Unfortunately, my dobie picked the habit up from him a few weeks after I got her and one night I was ignoring her squeals and whinging to go out very stubbornly as she had peed and pooed just a few hours earlier. 
Poor maude wasn't lying for once and had terrible diarrhoea all over her bed. 
So at 4 am I was showering down a crap coated and very sad dobermann. Oooops!


----------



## Muttly (Oct 1, 2014)

I really wouldn't go back to puppy pads, she shouldn't be using them at her age. How long is she left during the day?

Does she poo and wee before bed?

When she wakes you in the night, does she actually go to the toilet? Or just have a sniff and a faff?


----------



## Hanwombat (Sep 5, 2013)

Certainly sounds like a habit that you have intentionally created for her as she whines - you get up, so she'll continue to do it.

I'd get rid of the puppy pads - if she is 20 months old she certainly should be toileted trained.

I would perhaps see about teaching her a settle command and if she wakes up during the night, either a) ignore her and hopefully she will soon get that crying doesn't do anything or b) when she wakes up, ask her to go settle.

I had the same issue with my collie, he'd wake up about 3am most nights and do nothing outside and as I kept getting up he got into the habit. 
Then when he did start waking up (he is downstairs) I used to shout to him (not at him) to go and 'lay down' and he would.

Now its months on and not a beep during the night and he sleeps all the way to my alarm (even past it)


----------



## Adzyp (Jul 2, 2015)

Thanks all. To answer some of your questions:

Yes she does actually go to the toilet when let out, quite often its a wee and poo. Its not just a case of her getting up for the sake of it. and Yes we let her out when we go to bed around 10pm.

Regarding toilet training/puppy pads, yes she is well trained. She will always head to the back door and wait to be let out to do her business, however when she gets left home alone for a hours during the day she is likely to at least have one wee on the carpet hence why we prefer to just leave pad out whilst we are out. I don't see the harm in that? Prefer that than having to clean the carpet each day


----------



## Muttly (Oct 1, 2014)

She should have someone letting her out every 4 hours though and an adult should be able to easily hold it for at least that. If she being left all day long and having to resort to toileting in the house, that's not really fair and will confuse her toilet training.
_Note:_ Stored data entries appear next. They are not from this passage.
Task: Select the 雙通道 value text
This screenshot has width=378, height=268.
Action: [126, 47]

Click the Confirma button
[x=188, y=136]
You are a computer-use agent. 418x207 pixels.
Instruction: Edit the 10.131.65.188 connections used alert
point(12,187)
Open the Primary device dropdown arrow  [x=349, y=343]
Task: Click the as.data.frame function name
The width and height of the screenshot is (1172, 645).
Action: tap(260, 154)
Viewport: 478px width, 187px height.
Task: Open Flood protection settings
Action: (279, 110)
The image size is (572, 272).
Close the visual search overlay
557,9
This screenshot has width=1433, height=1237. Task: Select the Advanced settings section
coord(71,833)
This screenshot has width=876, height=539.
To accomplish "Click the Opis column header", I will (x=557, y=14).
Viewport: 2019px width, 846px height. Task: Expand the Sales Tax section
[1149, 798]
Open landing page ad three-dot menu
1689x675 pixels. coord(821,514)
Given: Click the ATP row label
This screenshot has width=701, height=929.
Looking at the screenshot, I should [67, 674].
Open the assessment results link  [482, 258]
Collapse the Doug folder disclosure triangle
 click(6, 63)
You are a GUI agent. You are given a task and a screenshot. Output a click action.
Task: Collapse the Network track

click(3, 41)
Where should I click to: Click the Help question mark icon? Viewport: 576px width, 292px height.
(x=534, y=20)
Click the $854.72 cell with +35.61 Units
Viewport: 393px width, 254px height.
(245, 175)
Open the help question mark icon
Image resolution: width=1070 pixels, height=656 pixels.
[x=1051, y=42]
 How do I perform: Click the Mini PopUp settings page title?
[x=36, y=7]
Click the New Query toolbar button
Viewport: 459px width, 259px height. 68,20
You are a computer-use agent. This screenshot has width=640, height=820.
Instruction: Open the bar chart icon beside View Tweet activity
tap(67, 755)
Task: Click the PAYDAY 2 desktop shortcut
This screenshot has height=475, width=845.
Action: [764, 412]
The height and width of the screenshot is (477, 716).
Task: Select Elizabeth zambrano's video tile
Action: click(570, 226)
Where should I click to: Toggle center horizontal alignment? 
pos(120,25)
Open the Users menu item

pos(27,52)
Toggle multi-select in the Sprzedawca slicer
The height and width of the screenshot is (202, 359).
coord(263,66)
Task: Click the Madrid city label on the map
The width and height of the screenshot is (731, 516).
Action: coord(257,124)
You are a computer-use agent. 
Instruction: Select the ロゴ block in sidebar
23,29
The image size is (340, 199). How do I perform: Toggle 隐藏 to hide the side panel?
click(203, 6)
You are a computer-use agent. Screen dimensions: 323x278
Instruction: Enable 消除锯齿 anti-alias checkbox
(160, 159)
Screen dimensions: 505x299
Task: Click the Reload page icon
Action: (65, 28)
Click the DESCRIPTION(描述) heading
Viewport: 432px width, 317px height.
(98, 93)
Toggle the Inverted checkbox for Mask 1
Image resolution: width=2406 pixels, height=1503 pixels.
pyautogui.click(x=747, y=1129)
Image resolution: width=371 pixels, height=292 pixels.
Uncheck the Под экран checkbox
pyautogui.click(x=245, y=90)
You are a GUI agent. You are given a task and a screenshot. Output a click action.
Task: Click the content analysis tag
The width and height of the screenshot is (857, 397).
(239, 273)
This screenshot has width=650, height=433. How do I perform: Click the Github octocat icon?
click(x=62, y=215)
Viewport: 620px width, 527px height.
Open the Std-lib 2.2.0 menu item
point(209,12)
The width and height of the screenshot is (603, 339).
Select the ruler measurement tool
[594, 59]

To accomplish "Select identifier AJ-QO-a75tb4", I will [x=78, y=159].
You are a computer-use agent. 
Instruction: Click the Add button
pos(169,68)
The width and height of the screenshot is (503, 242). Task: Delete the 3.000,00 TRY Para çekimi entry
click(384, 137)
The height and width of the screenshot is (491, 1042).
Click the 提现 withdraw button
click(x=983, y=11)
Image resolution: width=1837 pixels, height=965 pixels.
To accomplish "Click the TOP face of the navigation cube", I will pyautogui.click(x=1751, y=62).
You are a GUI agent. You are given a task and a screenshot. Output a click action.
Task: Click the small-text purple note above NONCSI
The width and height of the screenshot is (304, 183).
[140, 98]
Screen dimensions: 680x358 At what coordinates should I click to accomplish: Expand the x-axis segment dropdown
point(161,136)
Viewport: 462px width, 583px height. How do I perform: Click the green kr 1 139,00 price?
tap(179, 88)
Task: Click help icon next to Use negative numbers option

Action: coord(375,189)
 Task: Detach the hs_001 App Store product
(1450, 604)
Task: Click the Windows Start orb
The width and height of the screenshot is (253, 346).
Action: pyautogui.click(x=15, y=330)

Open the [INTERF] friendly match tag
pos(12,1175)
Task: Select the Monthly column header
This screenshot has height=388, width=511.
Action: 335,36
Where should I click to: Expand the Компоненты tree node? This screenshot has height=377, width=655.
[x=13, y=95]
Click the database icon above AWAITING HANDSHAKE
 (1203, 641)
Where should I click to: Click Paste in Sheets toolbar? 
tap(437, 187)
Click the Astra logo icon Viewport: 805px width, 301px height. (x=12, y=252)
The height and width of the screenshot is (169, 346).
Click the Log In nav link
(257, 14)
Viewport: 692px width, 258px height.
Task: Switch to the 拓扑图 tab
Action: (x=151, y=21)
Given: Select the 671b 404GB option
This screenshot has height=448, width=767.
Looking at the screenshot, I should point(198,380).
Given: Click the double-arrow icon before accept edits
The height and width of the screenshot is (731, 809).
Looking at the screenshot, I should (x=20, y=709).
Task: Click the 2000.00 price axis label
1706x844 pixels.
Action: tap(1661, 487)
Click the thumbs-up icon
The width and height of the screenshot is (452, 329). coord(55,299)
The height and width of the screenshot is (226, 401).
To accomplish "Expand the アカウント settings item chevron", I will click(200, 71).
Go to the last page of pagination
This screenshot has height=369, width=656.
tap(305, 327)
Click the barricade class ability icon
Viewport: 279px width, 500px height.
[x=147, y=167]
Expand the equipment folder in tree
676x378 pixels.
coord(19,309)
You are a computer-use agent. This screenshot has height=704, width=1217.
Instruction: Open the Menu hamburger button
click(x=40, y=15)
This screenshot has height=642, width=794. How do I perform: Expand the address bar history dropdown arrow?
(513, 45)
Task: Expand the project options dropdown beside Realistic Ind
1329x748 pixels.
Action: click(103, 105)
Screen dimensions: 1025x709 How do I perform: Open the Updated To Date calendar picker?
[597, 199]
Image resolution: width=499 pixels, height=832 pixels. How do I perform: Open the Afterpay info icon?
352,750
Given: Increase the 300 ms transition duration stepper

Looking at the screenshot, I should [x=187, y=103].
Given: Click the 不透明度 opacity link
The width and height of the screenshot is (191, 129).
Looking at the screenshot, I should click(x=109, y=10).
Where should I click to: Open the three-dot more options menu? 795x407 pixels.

Does she poo in the morning before you leave her? because if she is pooing more than 3 times a day, she is possibly being overfed. She shouldn;t be waking in the night to poo.


----------



## Burrowzig (Feb 18, 2009)

With my dogs, food goes in then poo comes out (from the previous meal) after a few minutes. I feed 3 times a day, 8.30 am, 5 pm, 11 pm . Last toilet trip is about midnight and all the dogs will poo either then or just after the 11 pm feed, then sleep through till morning - that's 4 of them.
You could find a later meal helps break the cycle/habit.


----------



## Adzyp (Jul 2, 2015)

Thanks all, I think tonight and over the next few weeks we will try a mixture of cutting down on the food given to her, especially in the evening along with ignoring her during the night and see where we are in a few weeks time


----------



## Muttly (Oct 1, 2014)

Let us know how you get on. It's always a tricky one, these night habbits they get into can be hard to break.


----------